■ **TASK DETAILS**:
Lines to return, exactly: from the line with "Expand the Distortd track lane" to the line with "Task: Click CodeDesc" in the entries below, both included.

*** Opening DATA SHOWN ***

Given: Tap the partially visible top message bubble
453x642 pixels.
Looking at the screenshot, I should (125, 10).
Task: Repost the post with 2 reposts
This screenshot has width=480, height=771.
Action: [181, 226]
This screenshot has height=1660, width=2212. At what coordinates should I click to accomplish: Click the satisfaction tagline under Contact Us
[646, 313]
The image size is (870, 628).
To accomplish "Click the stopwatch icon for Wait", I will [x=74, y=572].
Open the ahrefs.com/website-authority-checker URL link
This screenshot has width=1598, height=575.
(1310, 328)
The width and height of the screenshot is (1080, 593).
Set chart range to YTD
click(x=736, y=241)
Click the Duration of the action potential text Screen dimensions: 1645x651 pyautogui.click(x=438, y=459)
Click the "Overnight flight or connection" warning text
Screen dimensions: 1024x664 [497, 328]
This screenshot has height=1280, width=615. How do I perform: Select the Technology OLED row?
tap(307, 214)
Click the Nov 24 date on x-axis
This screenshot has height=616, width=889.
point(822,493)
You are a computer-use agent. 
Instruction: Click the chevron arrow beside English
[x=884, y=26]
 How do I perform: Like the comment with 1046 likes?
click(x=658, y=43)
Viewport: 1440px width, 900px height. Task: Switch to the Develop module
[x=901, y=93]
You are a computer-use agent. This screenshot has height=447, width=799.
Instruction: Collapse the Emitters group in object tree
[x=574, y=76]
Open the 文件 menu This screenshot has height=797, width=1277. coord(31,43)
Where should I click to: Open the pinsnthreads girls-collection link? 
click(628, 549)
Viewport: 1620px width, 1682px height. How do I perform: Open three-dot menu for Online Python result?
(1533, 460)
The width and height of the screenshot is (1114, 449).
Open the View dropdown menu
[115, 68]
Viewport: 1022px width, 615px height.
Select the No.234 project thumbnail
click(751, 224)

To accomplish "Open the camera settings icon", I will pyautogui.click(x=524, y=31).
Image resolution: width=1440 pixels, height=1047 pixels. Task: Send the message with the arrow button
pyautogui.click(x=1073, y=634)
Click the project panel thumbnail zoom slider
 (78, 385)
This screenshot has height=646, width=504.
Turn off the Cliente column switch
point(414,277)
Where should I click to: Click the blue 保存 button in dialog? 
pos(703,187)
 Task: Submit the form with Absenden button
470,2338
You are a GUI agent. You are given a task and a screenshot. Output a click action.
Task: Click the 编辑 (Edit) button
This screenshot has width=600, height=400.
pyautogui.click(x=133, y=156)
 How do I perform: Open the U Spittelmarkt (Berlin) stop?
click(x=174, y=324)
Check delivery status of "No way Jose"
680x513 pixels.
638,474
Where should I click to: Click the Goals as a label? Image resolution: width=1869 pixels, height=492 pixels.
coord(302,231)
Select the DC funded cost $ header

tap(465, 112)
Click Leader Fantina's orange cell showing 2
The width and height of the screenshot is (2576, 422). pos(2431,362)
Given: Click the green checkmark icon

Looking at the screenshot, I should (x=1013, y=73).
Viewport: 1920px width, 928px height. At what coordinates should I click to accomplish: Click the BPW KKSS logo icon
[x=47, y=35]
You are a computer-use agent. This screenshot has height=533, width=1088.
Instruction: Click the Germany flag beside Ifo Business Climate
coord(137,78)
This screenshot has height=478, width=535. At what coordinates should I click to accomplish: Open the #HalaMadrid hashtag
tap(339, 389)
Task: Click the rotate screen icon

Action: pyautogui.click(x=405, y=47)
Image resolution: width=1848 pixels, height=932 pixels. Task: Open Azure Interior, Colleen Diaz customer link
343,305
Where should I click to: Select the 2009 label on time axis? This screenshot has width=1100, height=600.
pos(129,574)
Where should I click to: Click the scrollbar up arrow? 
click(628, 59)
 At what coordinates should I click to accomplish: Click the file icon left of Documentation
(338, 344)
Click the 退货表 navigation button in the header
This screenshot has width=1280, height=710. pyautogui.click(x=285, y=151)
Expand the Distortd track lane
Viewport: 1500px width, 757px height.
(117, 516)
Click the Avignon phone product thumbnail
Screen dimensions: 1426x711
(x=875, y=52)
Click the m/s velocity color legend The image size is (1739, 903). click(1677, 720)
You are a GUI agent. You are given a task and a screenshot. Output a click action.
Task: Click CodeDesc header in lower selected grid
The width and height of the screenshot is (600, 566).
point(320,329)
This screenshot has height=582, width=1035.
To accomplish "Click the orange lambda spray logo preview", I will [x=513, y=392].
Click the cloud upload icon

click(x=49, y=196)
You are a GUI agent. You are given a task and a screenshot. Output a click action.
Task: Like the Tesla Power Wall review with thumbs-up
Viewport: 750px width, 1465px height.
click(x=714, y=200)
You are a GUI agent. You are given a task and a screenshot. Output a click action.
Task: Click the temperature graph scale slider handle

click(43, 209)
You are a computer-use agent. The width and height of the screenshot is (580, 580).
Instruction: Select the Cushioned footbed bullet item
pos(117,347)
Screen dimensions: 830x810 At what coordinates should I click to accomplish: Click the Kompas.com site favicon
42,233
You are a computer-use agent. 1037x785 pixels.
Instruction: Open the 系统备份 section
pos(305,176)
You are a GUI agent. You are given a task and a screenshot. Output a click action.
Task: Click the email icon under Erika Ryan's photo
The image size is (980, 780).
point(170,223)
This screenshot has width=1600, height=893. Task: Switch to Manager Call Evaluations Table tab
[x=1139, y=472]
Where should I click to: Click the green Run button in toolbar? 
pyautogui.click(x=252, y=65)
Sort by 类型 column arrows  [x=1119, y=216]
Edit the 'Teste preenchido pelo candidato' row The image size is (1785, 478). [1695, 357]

*** Closing DATA SHOWN ***

■ **YOUR SOLUTION**:
Expand the Distortd track lane
Viewport: 1500px width, 757px height.
(117, 516)
Click the Avignon phone product thumbnail
Screen dimensions: 1426x711
(x=875, y=52)
Click the m/s velocity color legend The image size is (1739, 903). click(1677, 720)
You are a GUI agent. You are given a task and a screenshot. Output a click action.
Task: Click CodeDesc header in lower selected grid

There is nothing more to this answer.